Within my previous blog post, “Perpetrating Panic that Consumed me”, I glimpse at the mental progress I’ve made, transcending into “a happier time, a time full of romance, self-discovery, and growth”, with reference to “tranquility” and “happier mentality”. Yes, this is a portrayal of how far I’ve come and my hopes for the future. Yet, this lacks my agonising reality that 2019 has, in addition, consisted of situations of pain and emotional instability.
Social media often has this entrancing way of illustrating perfect lives, more noticeably on instagram, with influencers, celebrities, and models actively regurgitating the advantages of their lifestyles, leaving the majority of the general public doubting the ‘perfection’ of their own lives. I realised my previous blog post seemed to reflect the regurgitation of these influencers, with regards to the unconscious boastfulness of my happiness. And so, with that, here is my attempt to reinforce that lives which come across ‘perfect’ is not the absolute.
Remembering the positives that life offers
It’s hard to make comment on this pain as my life does indeed contribute great happiness, specifically evident through my newly four-month relationship, a naturally developed and intoxicatingly romantic reality- a living and breathing romcom to say the least. It’s taught me things I never thought a relationship would. It taught me that I am a woman worthy of love. It taught me to be vulnerable, realising that confiding in your partner creates an impeccable bond. It taught me that two people madly in love with one another is a possibility. The romantic side to me fully sprung, something that was new, but nevertheless, captivating.
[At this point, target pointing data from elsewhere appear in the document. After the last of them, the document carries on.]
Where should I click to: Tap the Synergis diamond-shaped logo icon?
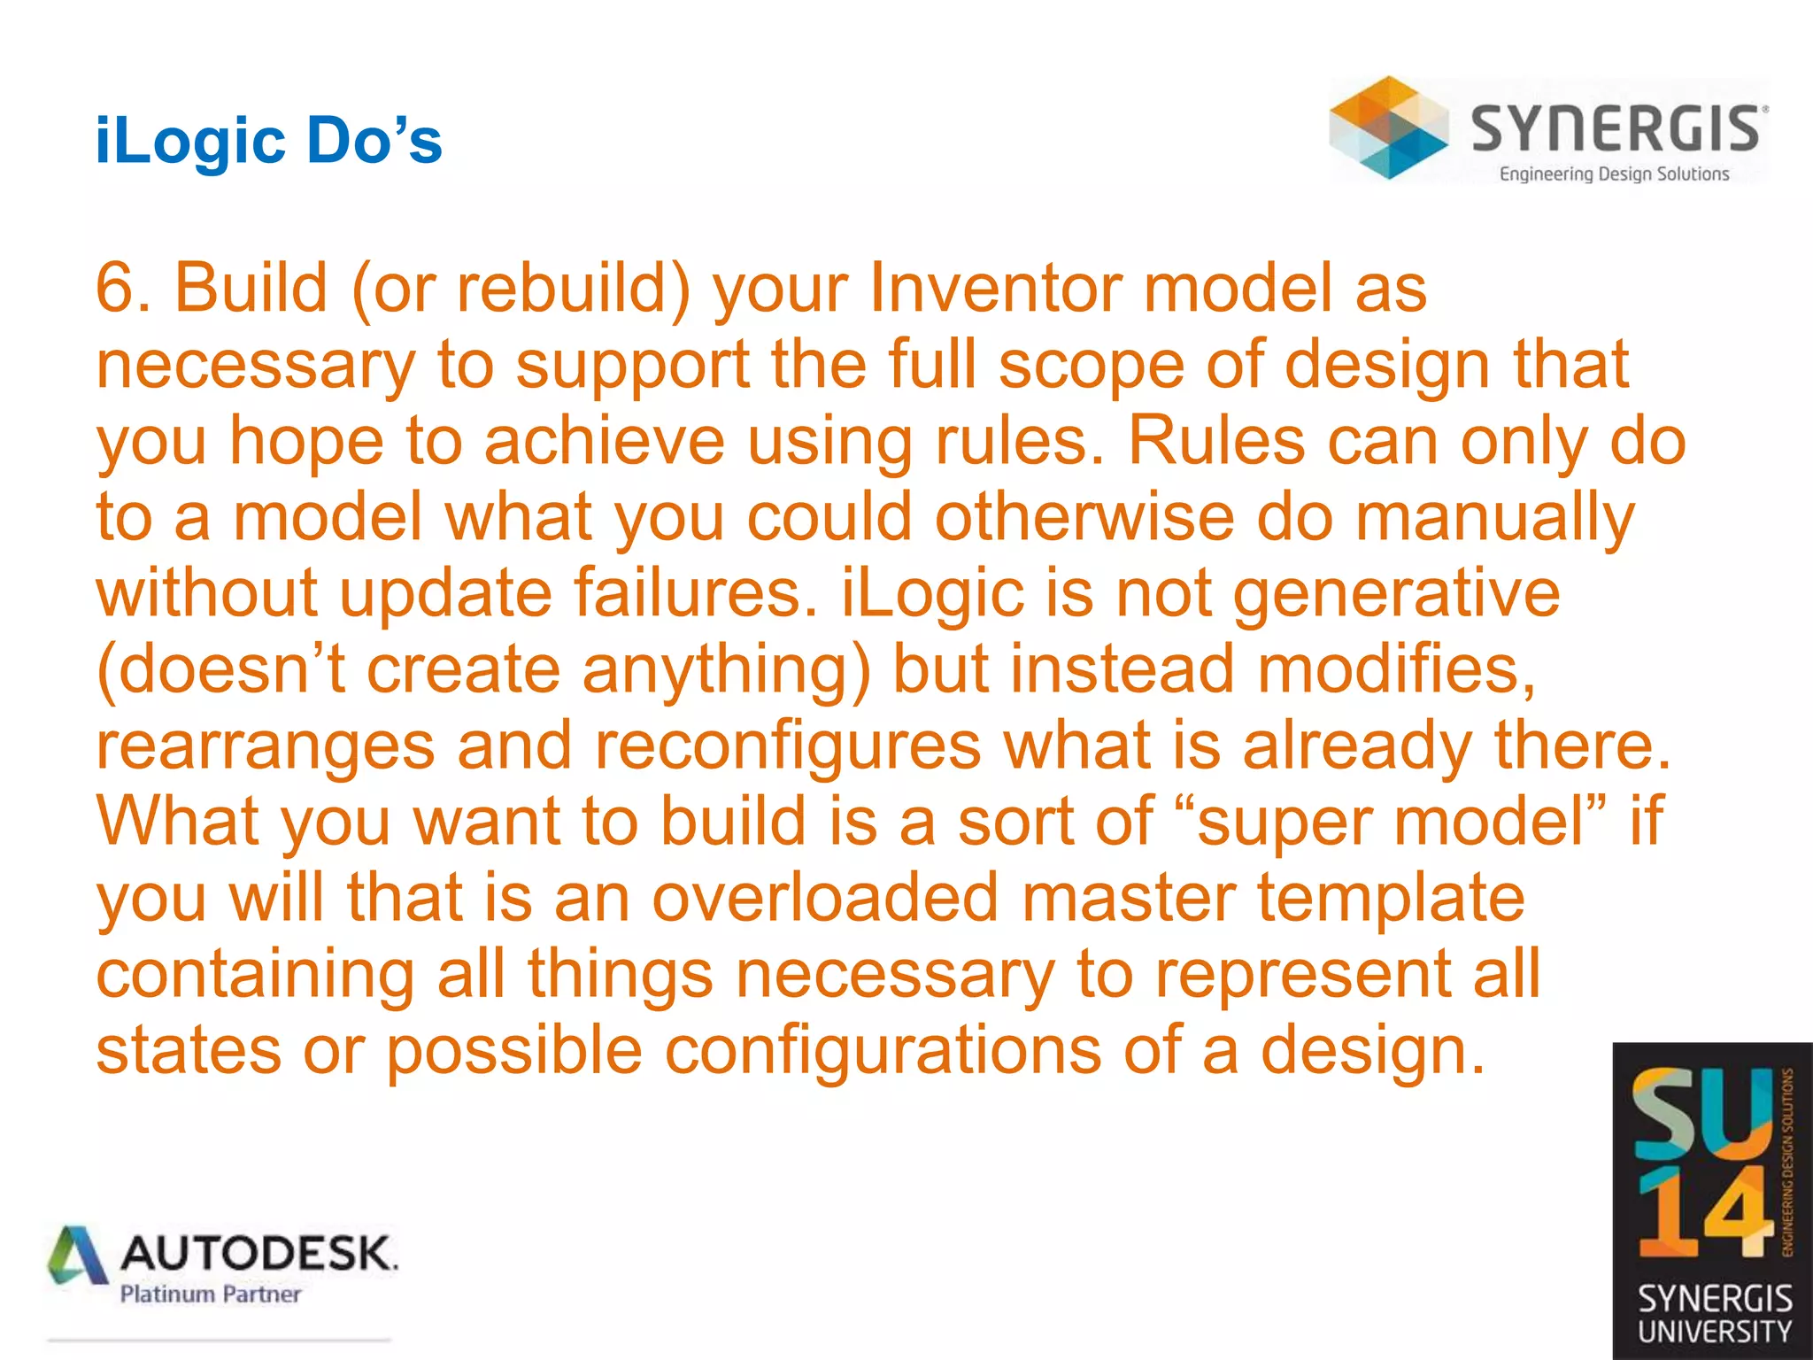[1388, 128]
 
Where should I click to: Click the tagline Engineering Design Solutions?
[1613, 174]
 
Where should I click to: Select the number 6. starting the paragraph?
[123, 289]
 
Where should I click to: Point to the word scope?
[1091, 365]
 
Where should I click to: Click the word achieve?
[604, 441]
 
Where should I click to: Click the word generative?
[1396, 593]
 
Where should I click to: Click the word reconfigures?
[788, 746]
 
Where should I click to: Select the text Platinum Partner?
[211, 1294]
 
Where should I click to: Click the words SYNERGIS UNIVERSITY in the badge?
[1714, 1315]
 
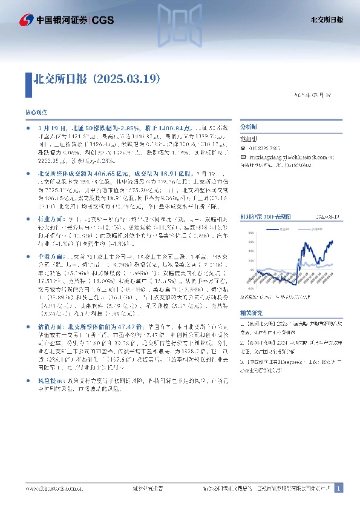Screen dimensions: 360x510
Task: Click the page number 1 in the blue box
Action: point(339,488)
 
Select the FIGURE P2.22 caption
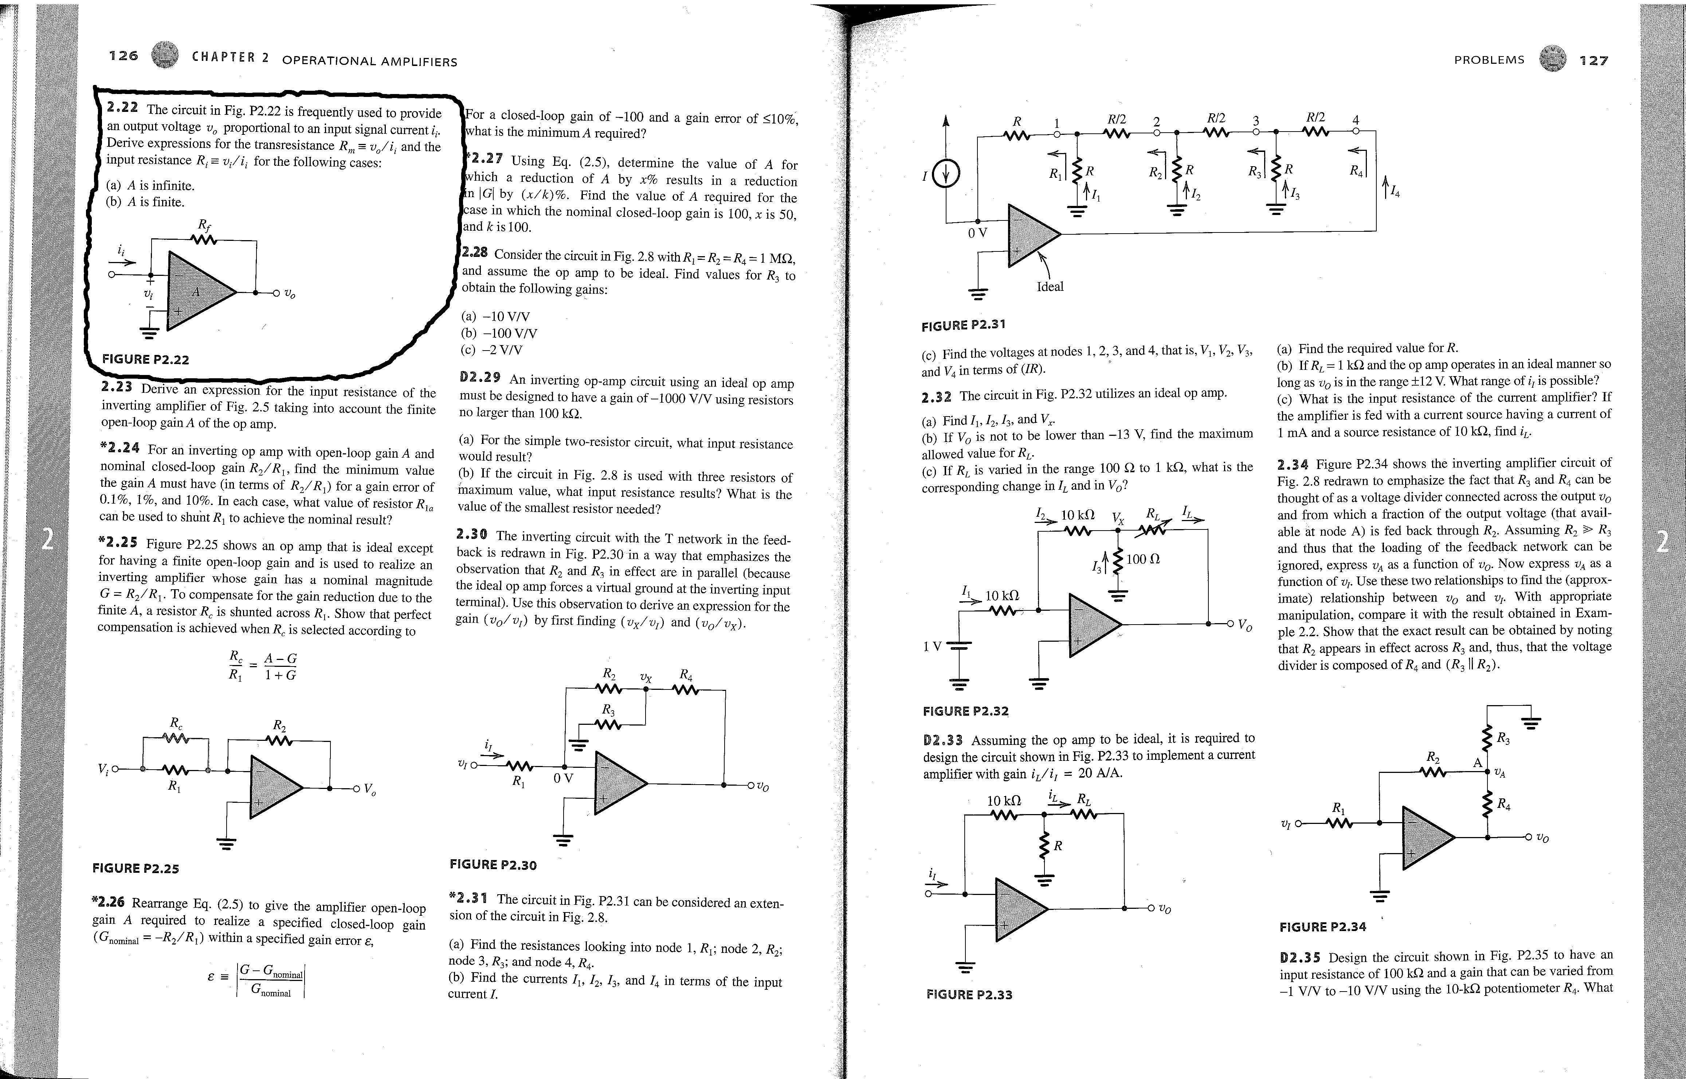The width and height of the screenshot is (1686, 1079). tap(146, 359)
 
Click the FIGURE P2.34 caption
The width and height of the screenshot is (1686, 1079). tap(1322, 927)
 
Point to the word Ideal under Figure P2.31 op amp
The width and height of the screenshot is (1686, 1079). tap(1049, 286)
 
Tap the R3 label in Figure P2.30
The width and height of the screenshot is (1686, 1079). tap(609, 711)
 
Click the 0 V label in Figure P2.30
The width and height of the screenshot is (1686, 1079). tap(563, 778)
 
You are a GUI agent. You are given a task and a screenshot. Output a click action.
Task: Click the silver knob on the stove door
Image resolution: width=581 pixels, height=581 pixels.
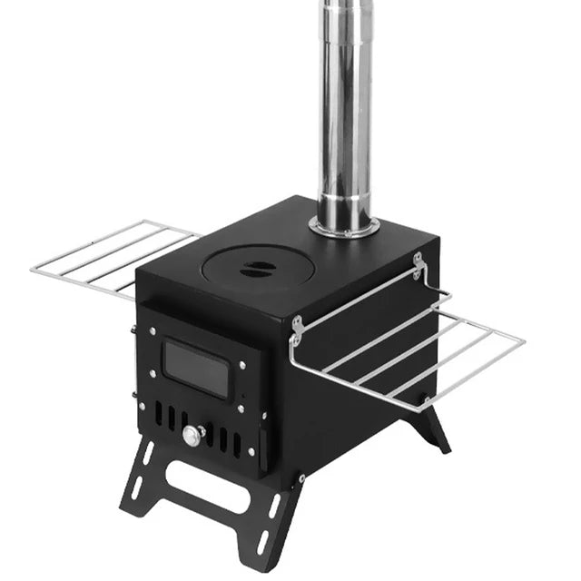[192, 435]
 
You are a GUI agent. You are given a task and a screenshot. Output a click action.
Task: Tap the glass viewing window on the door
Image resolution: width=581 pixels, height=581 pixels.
[196, 369]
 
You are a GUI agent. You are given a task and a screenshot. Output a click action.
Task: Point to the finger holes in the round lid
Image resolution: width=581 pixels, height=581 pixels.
[259, 269]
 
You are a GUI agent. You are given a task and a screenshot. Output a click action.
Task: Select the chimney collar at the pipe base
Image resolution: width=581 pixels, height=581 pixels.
[344, 226]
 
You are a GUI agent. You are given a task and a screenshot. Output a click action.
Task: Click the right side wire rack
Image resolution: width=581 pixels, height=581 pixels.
[427, 350]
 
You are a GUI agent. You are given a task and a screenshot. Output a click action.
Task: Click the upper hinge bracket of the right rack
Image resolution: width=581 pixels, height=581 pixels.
[418, 265]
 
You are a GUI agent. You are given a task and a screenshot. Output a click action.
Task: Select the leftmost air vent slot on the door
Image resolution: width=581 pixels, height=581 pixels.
[156, 414]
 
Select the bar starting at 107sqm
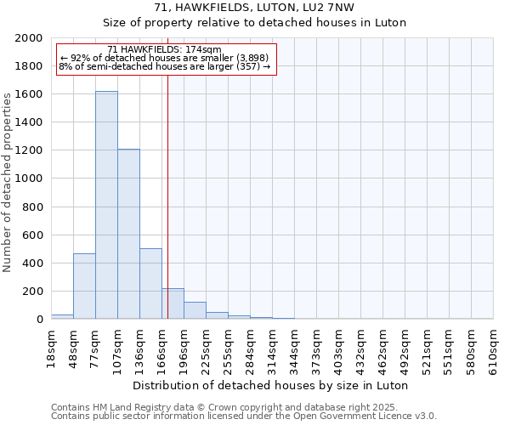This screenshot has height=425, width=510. click(x=128, y=234)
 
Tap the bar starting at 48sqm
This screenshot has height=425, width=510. click(x=84, y=286)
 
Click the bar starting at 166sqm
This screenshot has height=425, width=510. click(x=173, y=303)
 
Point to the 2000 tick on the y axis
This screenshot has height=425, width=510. click(x=29, y=38)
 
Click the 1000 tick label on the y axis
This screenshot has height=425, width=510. click(x=29, y=178)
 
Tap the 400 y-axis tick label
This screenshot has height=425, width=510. click(x=32, y=263)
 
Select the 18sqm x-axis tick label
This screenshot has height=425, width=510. click(x=52, y=347)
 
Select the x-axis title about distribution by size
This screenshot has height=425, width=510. click(x=271, y=385)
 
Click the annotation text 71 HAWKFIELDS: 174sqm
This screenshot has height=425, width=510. click(x=165, y=50)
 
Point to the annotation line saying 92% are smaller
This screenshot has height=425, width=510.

But, as they say, with the ups come the downs!
The Pain that shouldn’t cause Shame
And so, with that, my pain has been a matter of my mothers alcoholism, evolving into walking out on her own child, multiple suicide attempts, embarrassment through her victimisation online, and her abusive behaviour- the list goes on. Amongst this, I have attempted this year to focus on my own happiness; (let’s not forget, sometimes selfishness is completely necessary!).Through all the upset, anger, and grief, that comes with having an alcoholic parent, my year has definitely been packed with downs. And yes, although we shouldn’t dwell on the bad memories and focus on the positives of life, remembering to be half glass full and appreciative, this in no way means that ‘the bad’ doesn’t take place.
Don’t stigmatise “imperfections”
It never occurred to me that I crave perfection, my councillor stating this to me during one of our very first sessions, referring to my “perfectionist ways”. If were speaking realistically, no ones life is perfect. In fact, the adjective ‘perfect’ means “having all the required or desirable elements, qualities, or characteristics; as good as it is possible to be”. However, if humanity was in a constant state of this perfection wouldn’t that just make it repetitive, boring, and arguably inhumane. Let’s face it, it’s completely okay not to live a life that you would consider as good as it gets and things to go wrong, but what you can try to do is remember the strength that bad experiences teach you. The bad completely transforming you into a positive role model of courage, powering through hardship. Maybe the concept of perfection should actually be the ability to move on from this ‘bad’ and embrace the half glass full aspects of life, rather than having the glass utterly full.
‘The good’ as societies ideal of perfect lives. Still, with the good comes ‘the bad’- something we certainly shouldn’t hide from. Let’s be aware to embrace the journey that the bad brings, and not to be ashamed or embarrassed if you don’t constitute as societies state of ‘perfection’.